With just three of 40 audience members expressing strong opposition, Allen County Planning Commission members gave 6-0 support to an agreement that would permit construction of wind farms in the county.
The enabling document will be recommended to county commissioners for approval on Feb. 14, a major step in development of a wind farm by EDP Renewables in the area north of U.S. 54 in the east part of the county. The company recently completed and began operating a wind farm near Waverly, in Coffey County.
A representative of Next-Era, North Palm Beach, Fla., Sam Massey, also attended Thursday night’s session. He spoke a few times, but gave no indication that company is immediately interested in Allen County. Rorik Peterson, associate director of development for EDP, was on hand. He answered a number of questions and gave assurance EDP is eager to comply and cooperate with whatever Allen County would require.
He pointed out wind energy became a reality in California “in the late ’70s or early ’80s.” Wind turbines were erected in Kansas shortly after 2000.

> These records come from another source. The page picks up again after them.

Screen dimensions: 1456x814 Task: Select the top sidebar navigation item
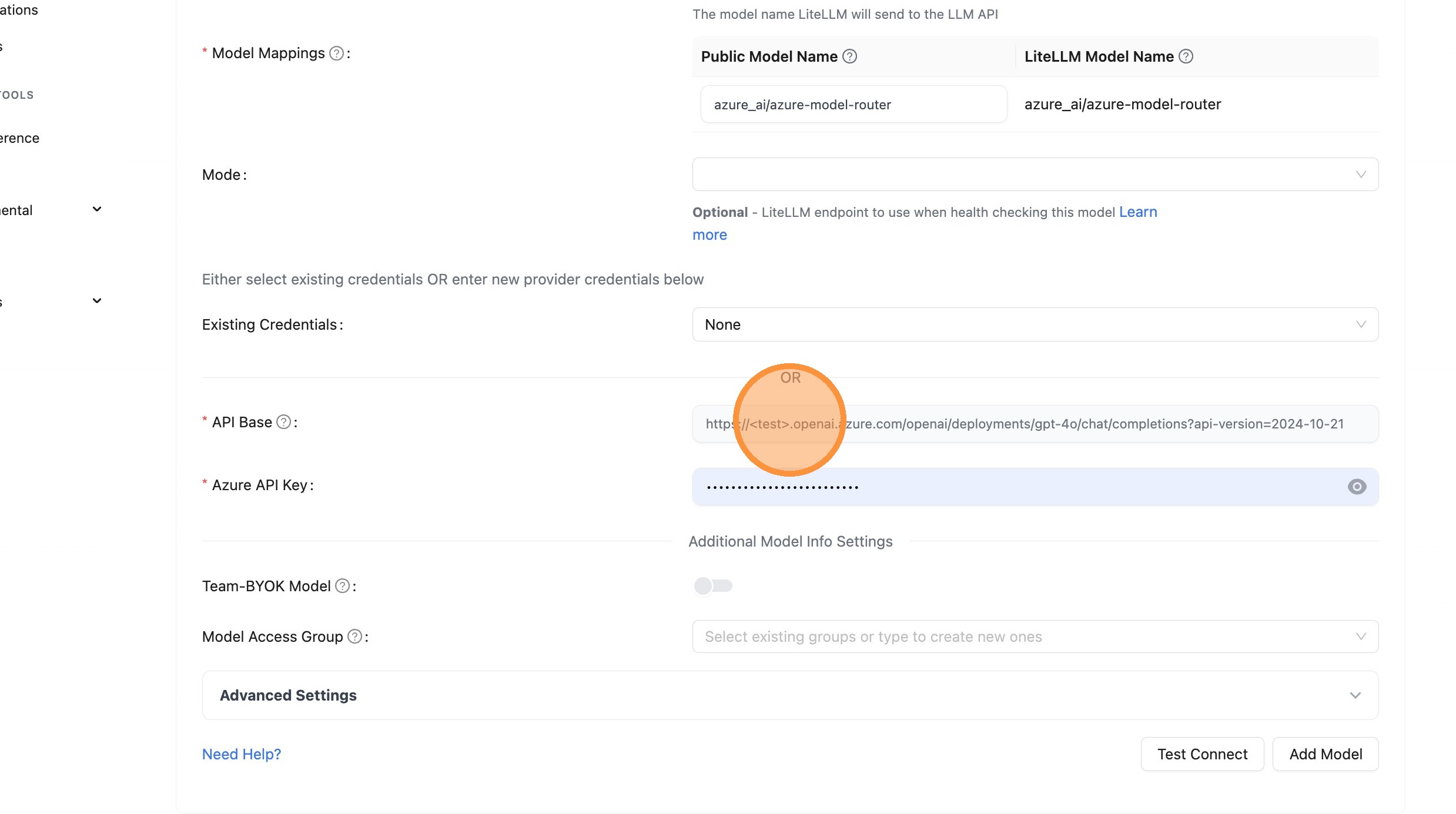[x=18, y=10]
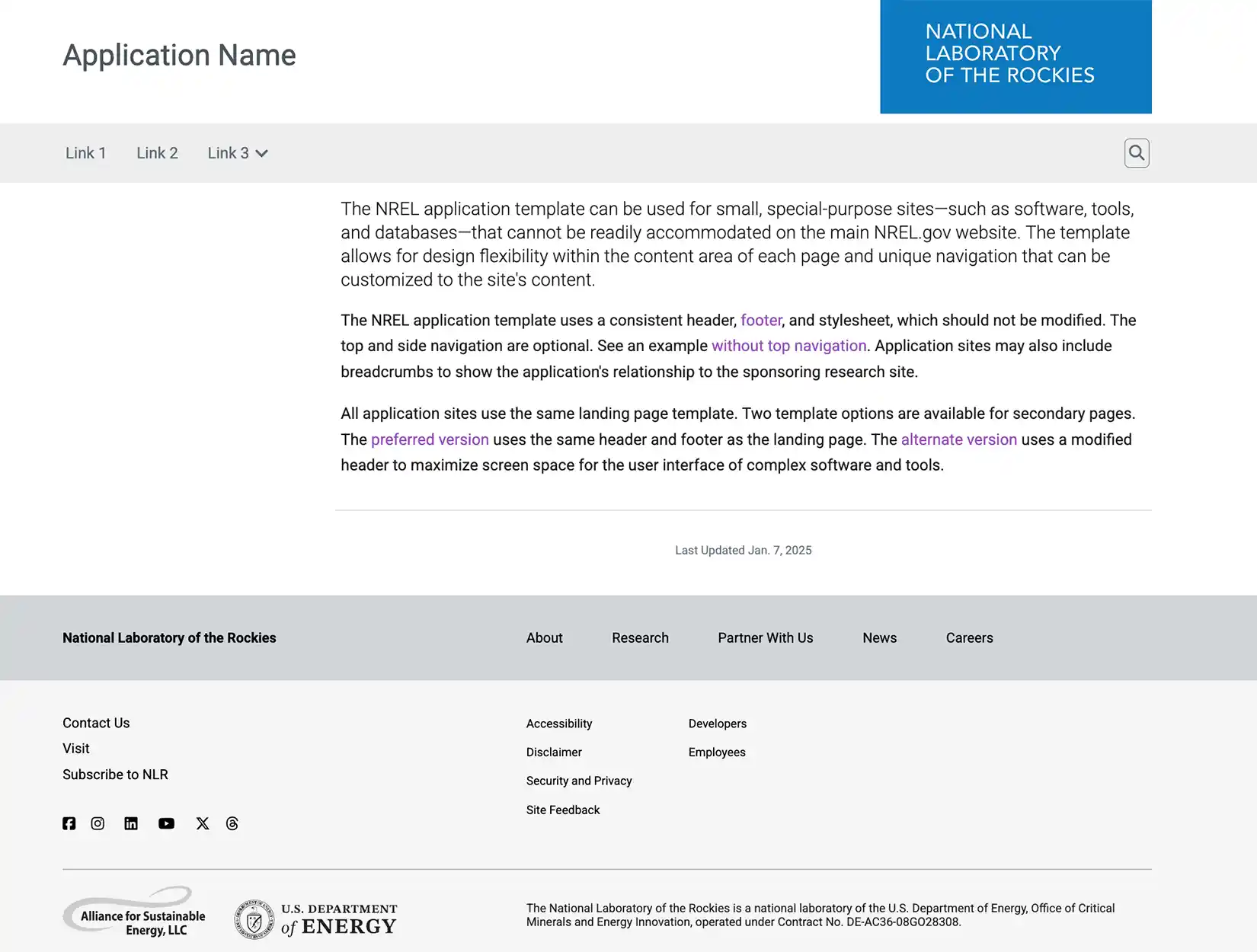The width and height of the screenshot is (1257, 952).
Task: Open the About footer menu item
Action: coord(544,637)

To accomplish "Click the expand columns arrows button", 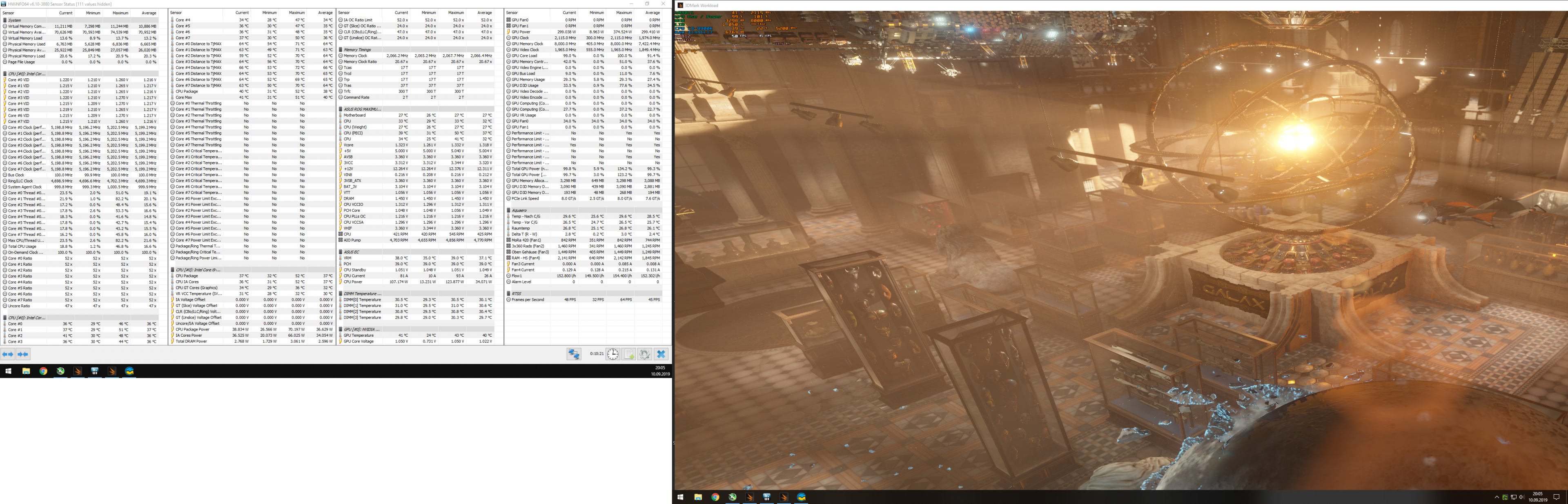I will 8,354.
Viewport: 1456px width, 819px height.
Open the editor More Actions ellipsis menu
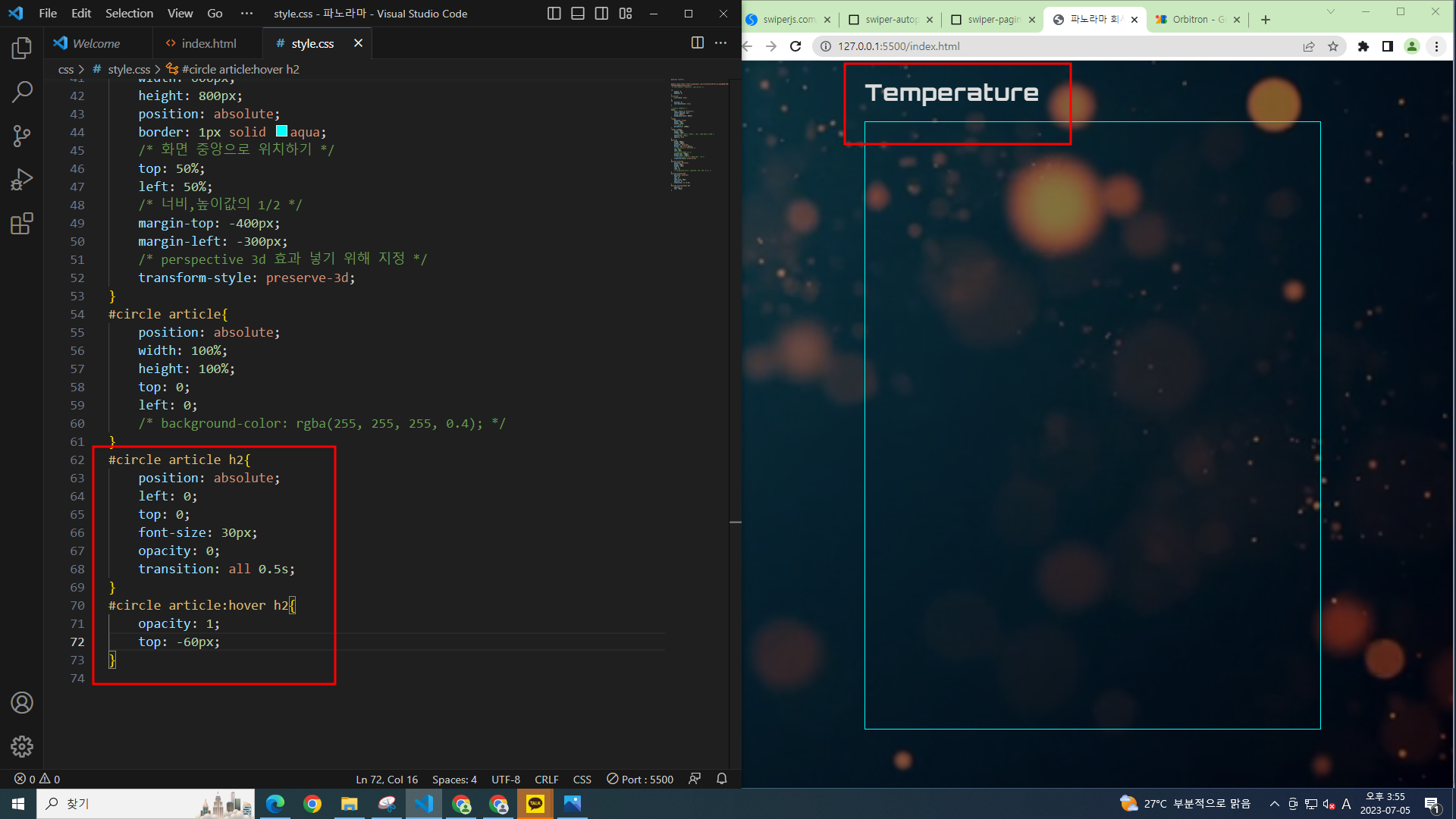(x=720, y=43)
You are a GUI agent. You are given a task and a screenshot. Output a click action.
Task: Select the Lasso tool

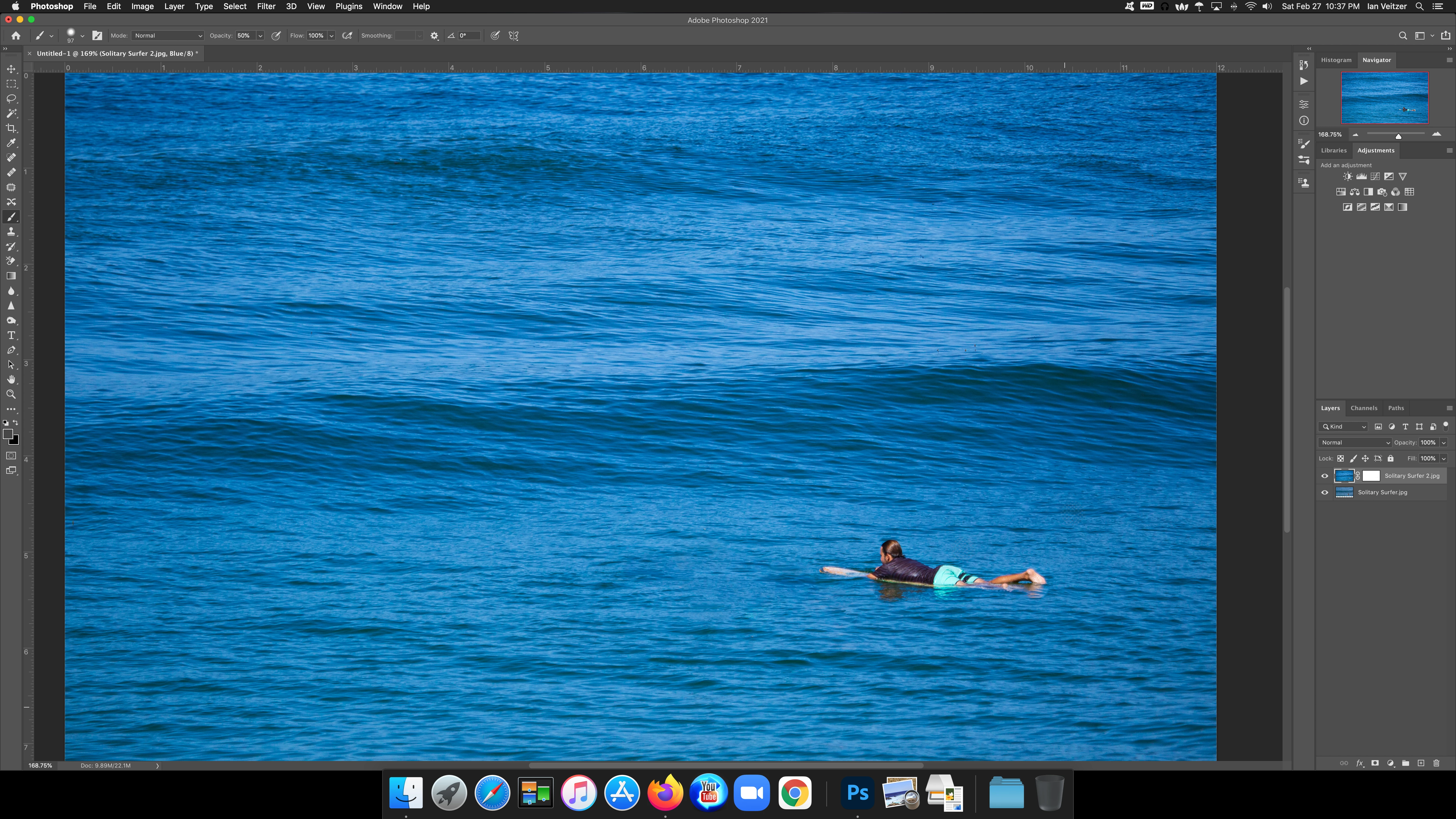click(11, 99)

Planners listened carefully to comments from opponents Beth and John Wall, Iola, and Patti Boyd, rural Moran, and questions from from others, many of which Peterson and Massey rose to answer.
Planners tweaked the agreement document, as they did at a meeting in November with the original offering from County Counselor Alan Weber. Points of significance were to embrace what Peterson called the industry standard of placing turbines no closer than 1.1 times their height (about 550 feet) from roads and property lines. Distance from an occupied dwelling on a leased property will be no less than 1,000 feet, from an occupied dwelling on non-leased land 1,400 feet.
Lon Hale, who mentioned he had years of experience in power industries, encouraged the greater distance for non-participants’ dwelling; “a good idea” planners chimed in.
They agreed to notification of property owners within a mile of a proposed wind farm for a public hearing, when — as is expected — when EDP makes application to construct its wind farm. A motion to make notification distance five miles was met with silence, and faded away.
BETH WALL handed out a sheaf of articles she obtained from seining the internet, all relating to negative aspects of wind farms. Among them: depressed land values, noise that is hurtful and affect auditory reception (the agreement limits noise to 50 decibels, similar to the sound made by a refrigerator), health problems, lower quality of life, stress, etc.
Peterson kindly refuted Wall’s concerns, including quotes from reports that claimed blades turning atop turbines “are very quiet” (made more so in recent years by technological advances, as well as setback requirements). Several studies within the medical community indicated no ill effects from living among or near turbines.
Hale interjected: “The noise problem for some may be plausible, but it’s not proven. Setbacks in the agreement are a good approach. The real economic advantage is for the larger (participating) landowners,” with “the biggest detriment for small landowners.” Hale said he made a point to stand near a turbine in the Waverly field; “it hummed but it wasn’t objectionable.”
Boyd, much as she did in a letter to the Register earlier this week, noted the Boyd farm northwest of Moran contained 900 acres and that been in the family for 120 years. She the overpowering sight of wind farm components would affect qualify of life, being unsightly, with its turbines towering and a distraction on the skyline in daylight and with pulsating clearance lights atop turbines at night.
“I don’t want them here,” Boyd said, with the authority of the former attorney she is. “ I want you to know some of us object.”
Carol Cation, Savonburg, asked pointed questions about wildlife, her concerns being whether the wind farm would be in flyways of migratory birds and fowl that congregate on and near a huge lake at the coal-fired LaCygne power plant. She also fears for bald eagles, one of which “I saw recently.”
Peterson didn’t discount Cation’s comments. A part of the permitting process contains extensive environmental and wildlife impact studies, he said. As well, surveys have shown turbines — literally hundreds of thousands operate daily in the U.S. — “are responsible for less than 1 percent of avian deaths caused by (non-hunting) human activity,” such as vehicles striking birds and others crashing into windows, mistaking the panes for a flight route.